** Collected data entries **
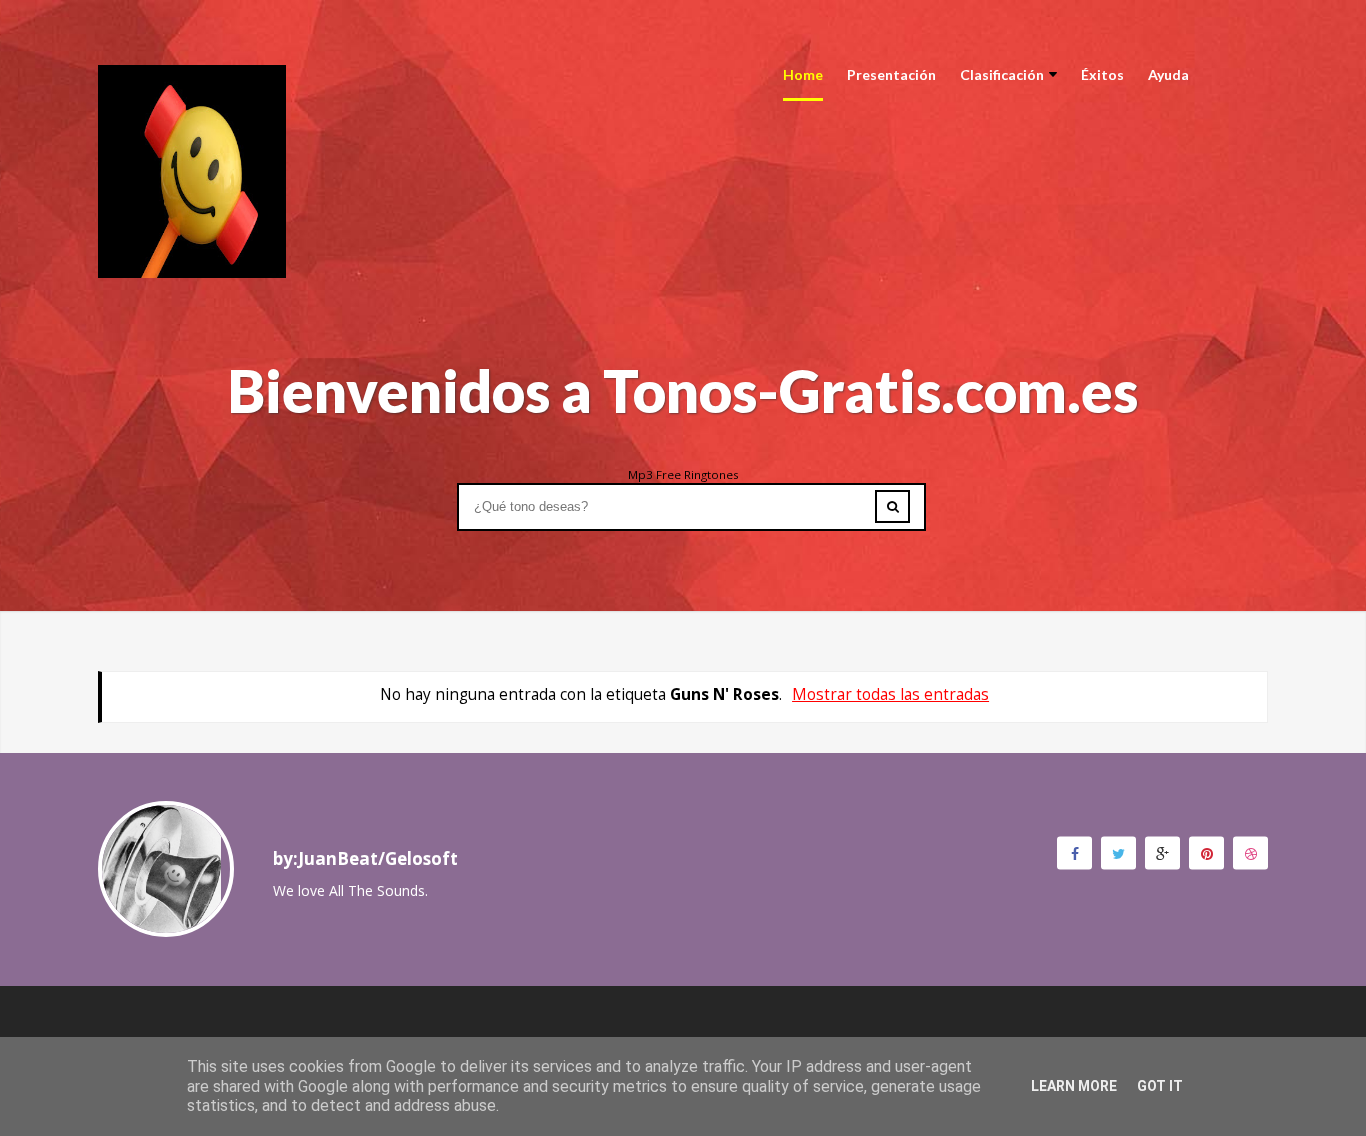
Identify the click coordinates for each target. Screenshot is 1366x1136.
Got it (1160, 1086)
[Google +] (1162, 852)
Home (803, 74)
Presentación (891, 74)
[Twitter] (1118, 852)
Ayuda (1168, 74)
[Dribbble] (1250, 852)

** Task item **
Repeat the records above exactly, without pictures.

** Written response **
Identify the click coordinates for each target. Screenshot is 1366x1136.
Got it (1160, 1086)
[Google +] (1162, 852)
Home (803, 74)
Presentación (891, 74)
[Twitter] (1118, 852)
Ayuda (1168, 74)
[Dribbble] (1250, 852)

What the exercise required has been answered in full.